Give again, exactly as they appear, only the lines from the one containing "Task: Dismiss the" through the last line of the material below.

=== Entries supplied ===

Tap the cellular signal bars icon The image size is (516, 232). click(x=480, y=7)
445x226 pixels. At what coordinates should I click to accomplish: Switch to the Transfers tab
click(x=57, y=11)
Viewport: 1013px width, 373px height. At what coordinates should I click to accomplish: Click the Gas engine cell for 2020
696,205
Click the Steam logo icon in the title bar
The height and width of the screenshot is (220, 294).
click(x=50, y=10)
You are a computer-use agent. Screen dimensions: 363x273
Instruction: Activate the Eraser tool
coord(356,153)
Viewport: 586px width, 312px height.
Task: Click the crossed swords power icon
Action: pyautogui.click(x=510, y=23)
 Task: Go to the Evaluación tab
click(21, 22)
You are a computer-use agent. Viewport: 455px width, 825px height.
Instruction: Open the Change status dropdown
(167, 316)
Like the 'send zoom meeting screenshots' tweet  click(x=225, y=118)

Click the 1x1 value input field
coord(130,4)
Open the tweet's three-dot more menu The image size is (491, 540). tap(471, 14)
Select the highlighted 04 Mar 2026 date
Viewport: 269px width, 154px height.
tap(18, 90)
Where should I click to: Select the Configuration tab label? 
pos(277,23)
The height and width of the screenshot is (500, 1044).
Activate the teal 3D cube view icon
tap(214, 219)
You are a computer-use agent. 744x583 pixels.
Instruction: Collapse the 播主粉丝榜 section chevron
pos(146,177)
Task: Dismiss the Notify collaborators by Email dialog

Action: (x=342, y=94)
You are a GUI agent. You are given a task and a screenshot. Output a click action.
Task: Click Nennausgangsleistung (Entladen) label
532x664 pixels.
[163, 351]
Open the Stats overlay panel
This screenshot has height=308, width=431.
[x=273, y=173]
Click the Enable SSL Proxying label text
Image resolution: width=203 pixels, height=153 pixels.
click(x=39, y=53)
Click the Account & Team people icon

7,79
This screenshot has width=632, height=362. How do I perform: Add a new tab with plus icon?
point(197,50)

===

* Completed task:
Task: Dismiss the Notify collaborators by Email dialog

Action: (x=342, y=94)
You are a GUI agent. You are given a task and a screenshot. Output a click action.
Task: Click Nennausgangsleistung (Entladen) label
532x664 pixels.
[163, 351]
Open the Stats overlay panel
This screenshot has height=308, width=431.
[x=273, y=173]
Click the Enable SSL Proxying label text
Image resolution: width=203 pixels, height=153 pixels.
click(x=39, y=53)
Click the Account & Team people icon

7,79
This screenshot has width=632, height=362. How do I perform: Add a new tab with plus icon?
point(197,50)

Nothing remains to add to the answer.